Colin Friels preaches from the mount on his love for Faith Healer, the show he never gets tired of performing.
Adelaide’s season of Faith Healer will not be the first time Colin Friels has trod the boards for the State Theatre Company South Australia. Indeed, Friels was one of the many highly successful actors to come through the company’s earlier ensemble.
“When I first got out of NIDA, I went down to the State Theatre for about 18 months,” says Friels. “That’s back in the 70s.”
Friels is candid on the phone with The Adelaide Review, noting that while he loves Adelaide, he wasn’t a fan of the last show he was a part of here, Mortido, which also toured to Sydney.
“I did a Jim Sharman show once too, and a real dog of a show down there about four years ago… Wonderful playwright, though, [it was] an Angela Betzien play.”
The candour with which Friels speaks serves to reinforce his love for the current Belvoir St Theatre production making its Adelaide debut. He speaks with almost religious fervour when discussing the show. It is his favourite play, from his favourite dramatic playwright Brian Friel (alongside Anton Chekhov), and he never gets tired of performing it.
“I love it intensely,” he says. “It’s so Celtic, so beautifully drawn. It’s a bottomless, endless view – an extraordinary revelation about what it is to be human.”
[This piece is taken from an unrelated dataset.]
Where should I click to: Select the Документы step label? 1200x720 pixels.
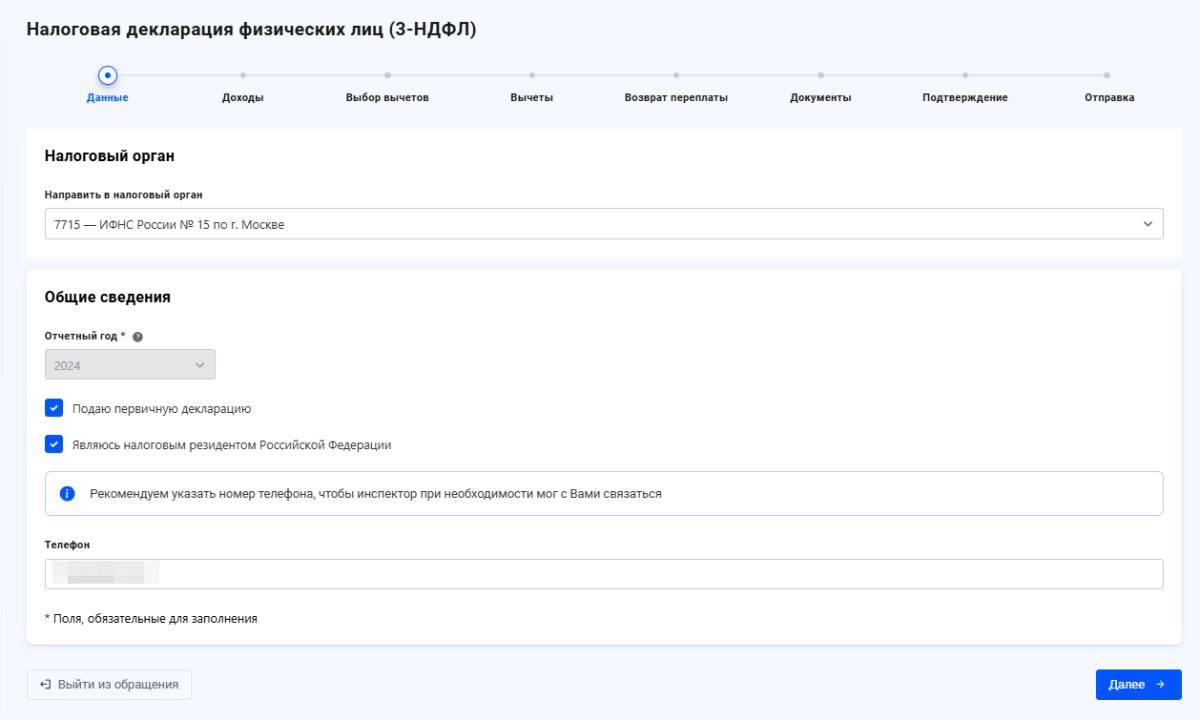pos(820,98)
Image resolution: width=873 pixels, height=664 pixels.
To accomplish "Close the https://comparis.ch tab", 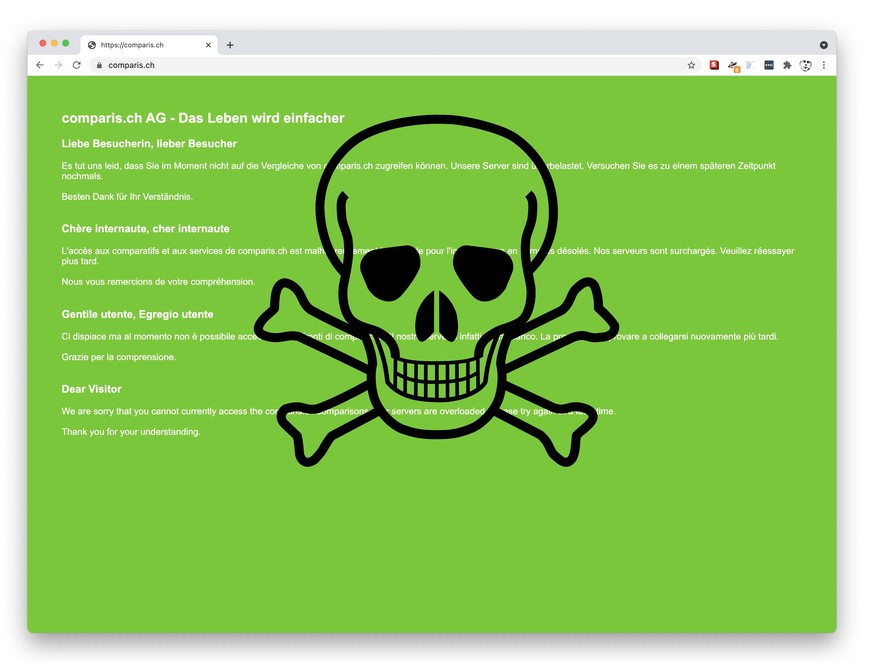I will 209,45.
Faith Healer is noted for its unique structure composed of four monologues from three characters, and its deep, lyrical prose. Friels plays Francis Hardy, the show’s eponymous healer, and in his two monologues, alongside those of his wife Grace and manager Teddy, questions are raised as to the veracity of his healing power, life, death and memory.
After premiering in 1979, Faith Healer was at first a commercial failure, but has gone on to be recognised as one of Brian Friel’s best plays. It is, in Friels’ words, “a magnificent piece of work”.
Friels has been playing Hardy since October 2016 for the Belvoir St production. Directed by his wife and dramatic juggernaut Judy Davis, Friels says he has never played one character this many times, but he never tires of the role as his interpretation of Friel’s text shifts over time.
“It’s changing all the time,” says Friels. “It’s completely different every time, and that’s because you’re different every time you go back to it.”
Further, the space in which the show is performed has an enormous impact on its presentation, says Friels, citing a recent season at Melbourne’s Sumner Theatre as an example.
“It also depends on the space,” he says. “This time we’re going to a small space, and we were in a big space last time – a terrible theatre called the Sumner Theatre in Melbourne. It’s a horrible theatre. Really horrible, a dreadful place and it’s not conducive to anything, that space.”
Friels’ appreciation for a play so characterised by its monologue structure has also evolved as he sees the connections between its characters, and the changes that the other actors, Alison Whyte and Paul Blackwell, incorporate into their performances.
“The more I do the play, the more I realise that the monologues aren’t separate,” says Friels. “It’s very much an ensemble piece by three actors. I’m sure they’ll [Blackwell and Whyte] be like me. They’ve been away and they’ll come back and bring different things to it. Things seep into you. I’m a slow worker anyway, and it takes me a long time to grasp the nettle of what things are about.”
Friels’ enthusiasm doesn’t stop at the play either, as he raves about the addition of Adelaide’s Paul Blackwell to the cast as Teddy.
“We have your very own, the fantastic, wonderful, beautiful, brilliant Paul Blackwell,” says Friels. “He is amazing, beautiful and worth the price of two tickets alone, Blackwell, and of course Alison Whyte, say no more, but Paul is a legend. I’ve got a shrine too him. I love him.”
The mercurial nature of the play, which has received rave reviews in its seasons on the east coast, still leaves Friels in awe of its playwright, but never ceases to be a challenge.
“It is a privilege to come back to this play, an enormous privilege,” says Friels. “It’s terrifying because there’s a Hebrew stain, ‘Mene, mene, tekel, upharsin’, which means that you have been weighed in the balance and found wanting. This play finds me wanting all the time, as it’s bottomless and there’s no end to it.
“I just hope the audience enjoy our company and share our story with us. That’s all I want. If one person goes away thinking, ‘that was a quite an experience’ that would be wonderful.”